The action takes place in a luxury cruise yacht with ten cabin suites on its first voyage – a press launch trip up the Norwegian coast to see the Northern Lights – the ship is called the Aurora Borealis. The passengers are an interesting mix. We have journalists from posh travel magazines, a renowned photographer, potential clients and investors, The trip is hosted by the yacht’s owner himself, multi-millionaire businessman Richard Bullmer and the crew outnumber the passengers.
For Laura ‘Lo’ Blacklock, this could be the trip that makes her journalistic career at Velocity magazine, where she needs to make an impression. But she nearly doesn’t make it to the gangway. A day or so before, her flat is broken into while she is sleeping. She wakes to be confronted by a man in a hood and mask who locks her into her bedroom before burgling the flat. Boyfriend Jude manages to complicate her now paranoid and medicated mind further by suggesting she move in with him. They part on poor terms leaving for their respective business trips.

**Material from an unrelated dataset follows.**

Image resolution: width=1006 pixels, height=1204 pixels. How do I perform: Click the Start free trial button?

Lo reaches the ship and is assigned to cabin 9 – the mini-suites are almost as large as her flat. Finding she has no mascara, she knocks on the door of cabin 10 and borrows some from the surprised occupant. Later that night she hears noises, going to her balcony, she thinks she sees a body sinking into the waves, thrown from next door. She calls the ship’s security manager to find cabin 10 was unassigned and that there’s no-one missing from the boat. No-one will believe her, there’s no girl matching the one she saw in cabin 10 on the boat. It must be a figment of her imagination, after all, she’s been through a lot recently. Not satisfied, Lo won’t take no for an answer. She is determined to prove her sanity. However, she’ll have to tread carefully – someone on board the boat is a murderer – and she’s the only witness.
Fabulously twisty and suspenseful, I raced through this novel. Being set aboard ship out at sea, the claustrophobia is palpable, especially in the ship’s spa which is below the waterline – this cruise is just dripping with luxury! Although there are obvious suspects, there are also red herrings, and you have to wonder how reliable Lo is as a narrator. Consequently, I didn’t have a clue about how or whodunnit, being constantly surprised as events pan out.

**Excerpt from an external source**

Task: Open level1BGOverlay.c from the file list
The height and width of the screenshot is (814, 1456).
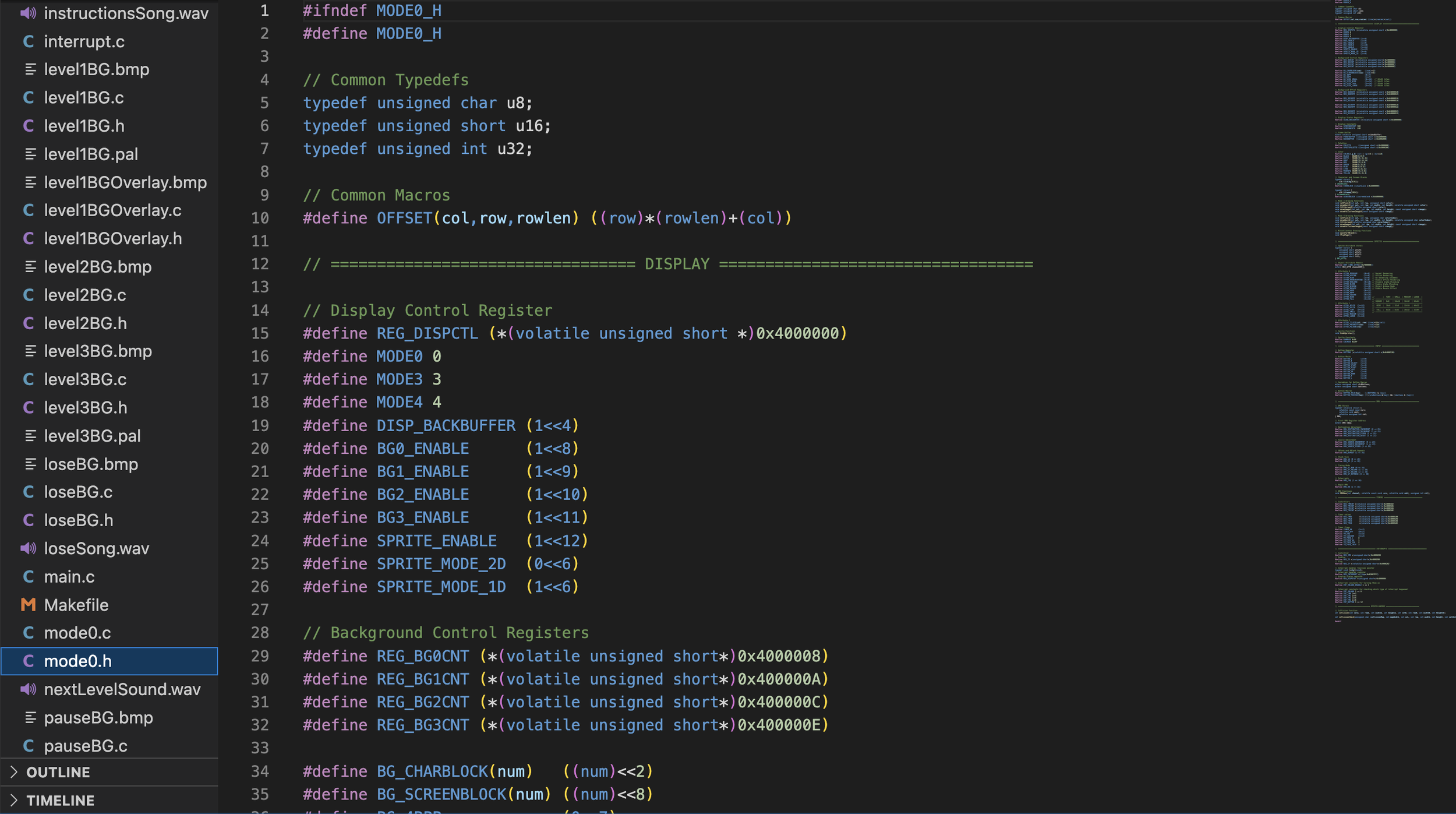Action: [112, 210]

I certainly want to read Ruth Ware’s debut, In a dark, dark place now. Also, the publisher’s have done a nice job on the covers beneath the dustjacket – with watery trails of air bubbles rising from the sea – spooky! (9/10)
P.S. As for the second one, review of Beside Myself by Ann Morgan will come soon…
* * * * *
Source: Publisher – Thank you.
Ruth Ware, The Woman in Cabin 10 (Harvill Secker, Jun 2016) hardback, 352 pages. (paperback out in Jan).